Religion

The Sultan and the Saint review – the Crusades' real-life bromance


Jeremy Irons’ barrel-aged tones narrate this documentary (just shy of an hour long) about a 13th-century bromance: the meeting in 1219 between Francis of Assisi and Ayyubid sultan Al-Kamil. The pacifist friar and Saladin’s erudite nephew, during a prolonged fag break from the siege of Damietta in the Fifth Crusade, compared notes on religion and found much to like.

Director Alexander Kronemer sets the stage confidently, fleshing out the future monk’s errant youth and early papal machinations in the Holy Land in handsome reconstructions that perhaps cover for the film’s achilles heel: the lack of documentation about what exactly happened during the powwow. Only a few contemporary sources exist, none of them Arab; most details are drawn from later Franciscan biographies.

Francis offered to walk through fire to settle it for the Gospels, but Al-Kamil refused. The effects of their contact, though, lingered. The documentary implies it encouraged clemency from the sultan when the Christian army, marching on Cairo, became bogged down in the Nile delta. And it reckons there is an audible Muslim influence in Francis’s prayer enumerating God’s attributes, which is similar to Islam’s 99 names.

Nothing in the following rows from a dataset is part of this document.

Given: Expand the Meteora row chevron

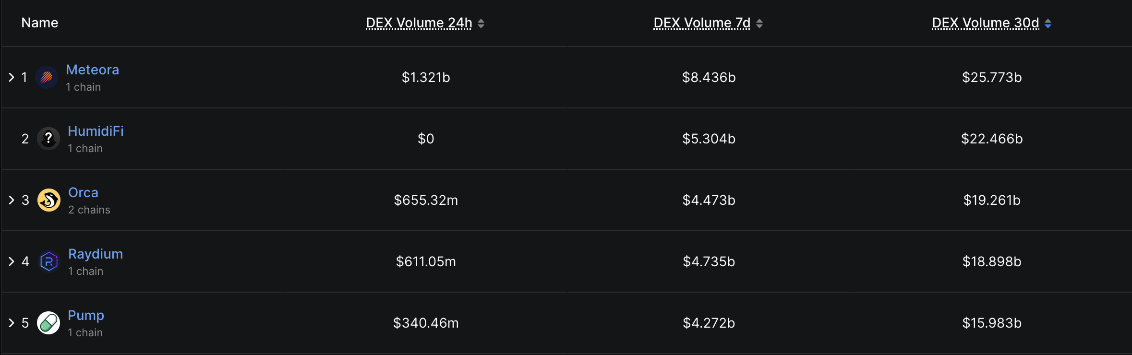Looking at the screenshot, I should click(12, 77).
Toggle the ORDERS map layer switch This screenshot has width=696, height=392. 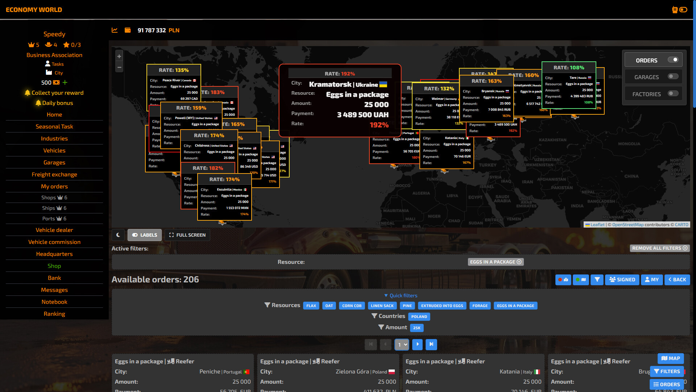coord(673,60)
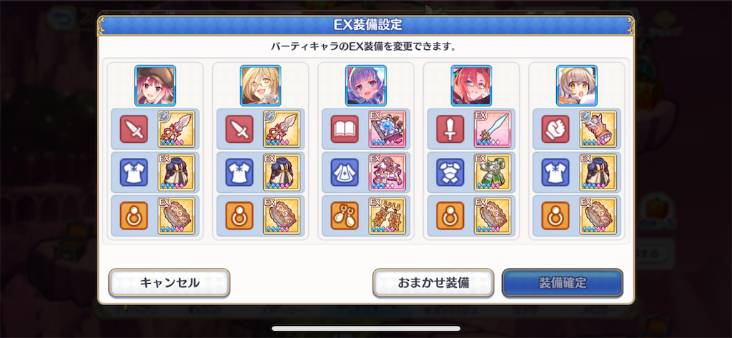Image resolution: width=732 pixels, height=338 pixels.
Task: Select first character's orange ring accessory slot
Action: point(134,216)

This is all the better to carry an interfaith message with obvious resonance post-9/11. Conspicuous among the raft of historical commentators is the a neuroscientist who supplies insights about religious and ethnic intolerance activating deep reptilian structures in the brain – a biological perspective with intriguing possibilities for a universal theory of radicalisation.

The Sultan and the Saint is released in the UK on 11 October.